Text provided:
Manor MNR1
- Category: Formula One
- Constructor: Marussia
- Designer: Luca Furbatto (chief designer)
- Predecessor: MR03B
- Successor: Manor MRT05

Technical specifications
- Tyres: Pirelli

Competition history
- Notable entrants: Manor Marussia
| Races | Wins | Poles | F/Laps |
| 0 | 0 | 0 | 0 |
- Constructors' Championships: 0
- Drivers' Championships: 0

= Manor MNR1 =

Manor MNR1 (also known as the Marussia MR04) is Formula 1 car, designed for the 2015 season by Luca Furbatto for Manor Marussia.

== History ==
During the 2014 season the Marussia team collapsed. Despite this fact, Manor, from Marussia, appeared on the starting list of the 2015 season.

Information:
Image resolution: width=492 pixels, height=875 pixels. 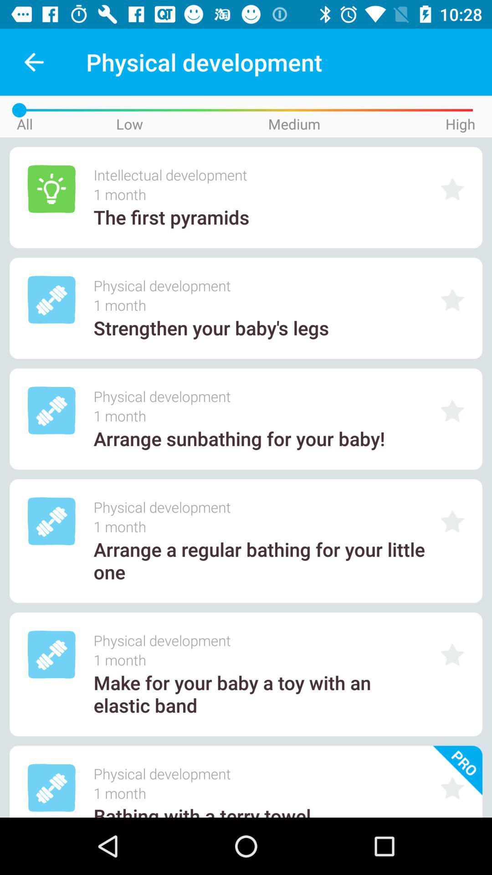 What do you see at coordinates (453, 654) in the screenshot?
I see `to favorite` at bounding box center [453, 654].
---
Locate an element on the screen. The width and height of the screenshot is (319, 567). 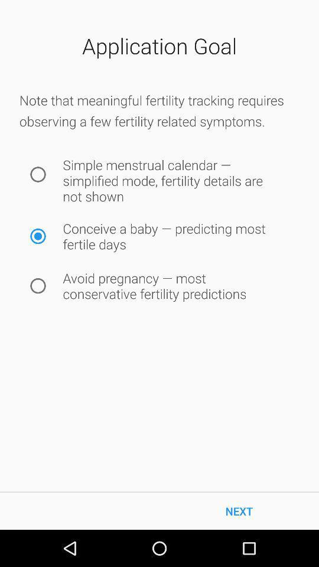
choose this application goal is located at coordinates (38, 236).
--
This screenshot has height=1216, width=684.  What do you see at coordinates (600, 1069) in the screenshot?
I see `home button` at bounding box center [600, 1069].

Exercise 1:
Could you write out the part of the Manor MNR1 text that opens with the words containing "Competition history" and closes with "the 2015 season."?
Exercise 2:
What column headings does the competition history table in the Manor MNR1 text list?

Task response 1:
Competition history
- Notable entrants: Manor Marussia
| Races | Wins | Poles | F/Laps |
| 0 | 0 | 0 | 0 |
- Constructors' Championships: 0
- Drivers' Championships: 0

= Manor MNR1 =

Manor MNR1 (also known as the Marussia MR04) is Formula 1 car, designed for the 2015 season by Luca Furbatto for Manor Marussia.

== History ==
During the 2014 season the Marussia team collapsed. Despite this fact, Manor, from Marussia, appeared on the starting list of the 2015 season.

Task response 2:
Races, Wins, Poles, F/Laps